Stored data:
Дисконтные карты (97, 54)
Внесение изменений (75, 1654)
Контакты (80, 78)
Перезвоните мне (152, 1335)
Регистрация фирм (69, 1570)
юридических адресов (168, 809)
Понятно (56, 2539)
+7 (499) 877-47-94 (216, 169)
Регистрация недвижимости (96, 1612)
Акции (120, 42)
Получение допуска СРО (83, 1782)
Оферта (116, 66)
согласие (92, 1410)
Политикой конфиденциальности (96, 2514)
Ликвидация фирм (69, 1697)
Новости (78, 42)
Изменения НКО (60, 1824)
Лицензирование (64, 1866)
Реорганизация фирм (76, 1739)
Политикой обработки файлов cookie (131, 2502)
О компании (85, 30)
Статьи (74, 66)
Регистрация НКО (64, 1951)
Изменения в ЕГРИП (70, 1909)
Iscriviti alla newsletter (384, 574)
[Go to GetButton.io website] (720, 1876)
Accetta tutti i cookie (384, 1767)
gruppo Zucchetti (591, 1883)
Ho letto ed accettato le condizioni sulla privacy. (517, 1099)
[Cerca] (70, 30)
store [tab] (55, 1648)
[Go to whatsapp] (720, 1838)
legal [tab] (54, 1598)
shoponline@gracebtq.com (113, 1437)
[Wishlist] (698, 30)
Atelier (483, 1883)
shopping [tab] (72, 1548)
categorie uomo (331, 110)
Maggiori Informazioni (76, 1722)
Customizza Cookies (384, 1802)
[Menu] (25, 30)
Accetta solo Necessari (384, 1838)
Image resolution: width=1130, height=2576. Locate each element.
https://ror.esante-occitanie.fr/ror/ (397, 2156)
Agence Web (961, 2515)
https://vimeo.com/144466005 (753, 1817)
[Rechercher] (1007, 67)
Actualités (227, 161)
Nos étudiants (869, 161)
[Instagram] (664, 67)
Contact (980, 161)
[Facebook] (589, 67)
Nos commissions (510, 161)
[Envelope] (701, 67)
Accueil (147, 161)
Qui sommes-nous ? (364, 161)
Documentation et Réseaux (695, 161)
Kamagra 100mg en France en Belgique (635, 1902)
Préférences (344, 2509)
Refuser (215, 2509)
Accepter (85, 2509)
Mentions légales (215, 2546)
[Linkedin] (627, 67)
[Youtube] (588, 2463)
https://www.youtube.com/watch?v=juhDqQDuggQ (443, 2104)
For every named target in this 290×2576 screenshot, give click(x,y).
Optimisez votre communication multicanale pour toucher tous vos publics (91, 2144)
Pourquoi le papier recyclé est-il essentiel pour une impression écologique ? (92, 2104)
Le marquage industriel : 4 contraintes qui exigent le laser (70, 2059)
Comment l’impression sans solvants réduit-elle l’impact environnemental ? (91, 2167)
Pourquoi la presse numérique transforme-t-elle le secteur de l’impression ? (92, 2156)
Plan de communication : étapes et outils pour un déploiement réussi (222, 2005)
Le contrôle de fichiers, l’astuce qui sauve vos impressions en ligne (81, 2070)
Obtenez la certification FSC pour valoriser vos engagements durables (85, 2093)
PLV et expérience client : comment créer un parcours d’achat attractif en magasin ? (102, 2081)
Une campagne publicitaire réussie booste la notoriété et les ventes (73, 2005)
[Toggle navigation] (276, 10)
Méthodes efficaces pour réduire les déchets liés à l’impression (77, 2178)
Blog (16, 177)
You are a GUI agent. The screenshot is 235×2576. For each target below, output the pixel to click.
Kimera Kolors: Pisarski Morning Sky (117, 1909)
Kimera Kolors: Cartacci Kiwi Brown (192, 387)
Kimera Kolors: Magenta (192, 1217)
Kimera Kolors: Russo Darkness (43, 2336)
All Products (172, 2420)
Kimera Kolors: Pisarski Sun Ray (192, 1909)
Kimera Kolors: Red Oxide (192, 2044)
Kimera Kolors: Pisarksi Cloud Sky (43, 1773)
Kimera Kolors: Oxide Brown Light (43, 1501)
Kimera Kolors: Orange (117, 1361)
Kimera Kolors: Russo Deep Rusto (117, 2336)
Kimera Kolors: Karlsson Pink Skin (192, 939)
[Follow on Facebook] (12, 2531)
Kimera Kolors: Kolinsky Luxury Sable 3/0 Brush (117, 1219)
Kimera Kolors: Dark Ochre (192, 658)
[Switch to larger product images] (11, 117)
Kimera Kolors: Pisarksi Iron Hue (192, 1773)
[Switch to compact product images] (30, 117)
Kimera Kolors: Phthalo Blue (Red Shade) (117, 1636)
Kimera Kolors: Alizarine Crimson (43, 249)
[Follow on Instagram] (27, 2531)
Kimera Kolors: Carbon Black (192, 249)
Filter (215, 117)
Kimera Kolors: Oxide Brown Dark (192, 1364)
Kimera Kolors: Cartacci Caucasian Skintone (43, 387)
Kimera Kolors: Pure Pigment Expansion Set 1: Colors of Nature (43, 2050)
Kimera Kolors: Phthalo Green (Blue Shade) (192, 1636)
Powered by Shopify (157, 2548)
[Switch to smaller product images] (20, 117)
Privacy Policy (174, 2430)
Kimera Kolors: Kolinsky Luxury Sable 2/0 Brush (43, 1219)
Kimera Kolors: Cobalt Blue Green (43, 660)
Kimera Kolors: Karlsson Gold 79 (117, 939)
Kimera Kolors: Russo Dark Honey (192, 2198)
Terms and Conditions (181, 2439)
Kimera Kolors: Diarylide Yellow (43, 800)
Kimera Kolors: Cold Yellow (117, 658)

- _Task statement_:
What you give back should be exactly the lines of the data above from the line with "Изменения в ЕГРИП (70, 1909)" through the line with "Le marquage industriel", both of those included, and nothing more.

- _Response box_:
Изменения в ЕГРИП (70, 1909)
Iscriviti alla newsletter (384, 574)
[Go to GetButton.io website] (720, 1876)
Accetta tutti i cookie (384, 1767)
gruppo Zucchetti (591, 1883)
Ho letto ed accettato le condizioni sulla privacy. (517, 1099)
[Cerca] (70, 30)
store [tab] (55, 1648)
[Go to whatsapp] (720, 1838)
legal [tab] (54, 1598)
shoponline@gracebtq.com (113, 1437)
[Wishlist] (698, 30)
Atelier (483, 1883)
shopping [tab] (72, 1548)
categorie uomo (331, 110)
Maggiori Informazioni (76, 1722)
Customizza Cookies (384, 1802)
[Menu] (25, 30)
Accetta solo Necessari (384, 1838)
Image resolution: width=1130, height=2576. Locate each element.
https://ror.esante-occitanie.fr/ror/ (397, 2156)
Agence Web (961, 2515)
https://vimeo.com/144466005 (753, 1817)
[Rechercher] (1007, 67)
Actualités (227, 161)
Nos étudiants (869, 161)
[Instagram] (664, 67)
Contact (980, 161)
[Facebook] (589, 67)
Nos commissions (510, 161)
[Envelope] (701, 67)
Accueil (147, 161)
Qui sommes-nous ? (364, 161)
Documentation et Réseaux (695, 161)
Kamagra 100mg en France en Belgique (635, 1902)
Préférences (344, 2509)
Refuser (215, 2509)
Accepter (85, 2509)
Mentions légales (215, 2546)
[Linkedin] (627, 67)
[Youtube] (588, 2463)
https://www.youtube.com/watch?v=juhDqQDuggQ (443, 2104)
For every named target in this 290×2576 screenshot, give click(x,y).
Optimisez votre communication multicanale pour toucher tous vos publics (91, 2144)
Pourquoi le papier recyclé est-il essentiel pour une impression écologique ? (92, 2104)
Le marquage industriel : 4 contraintes qui exigent le laser (70, 2059)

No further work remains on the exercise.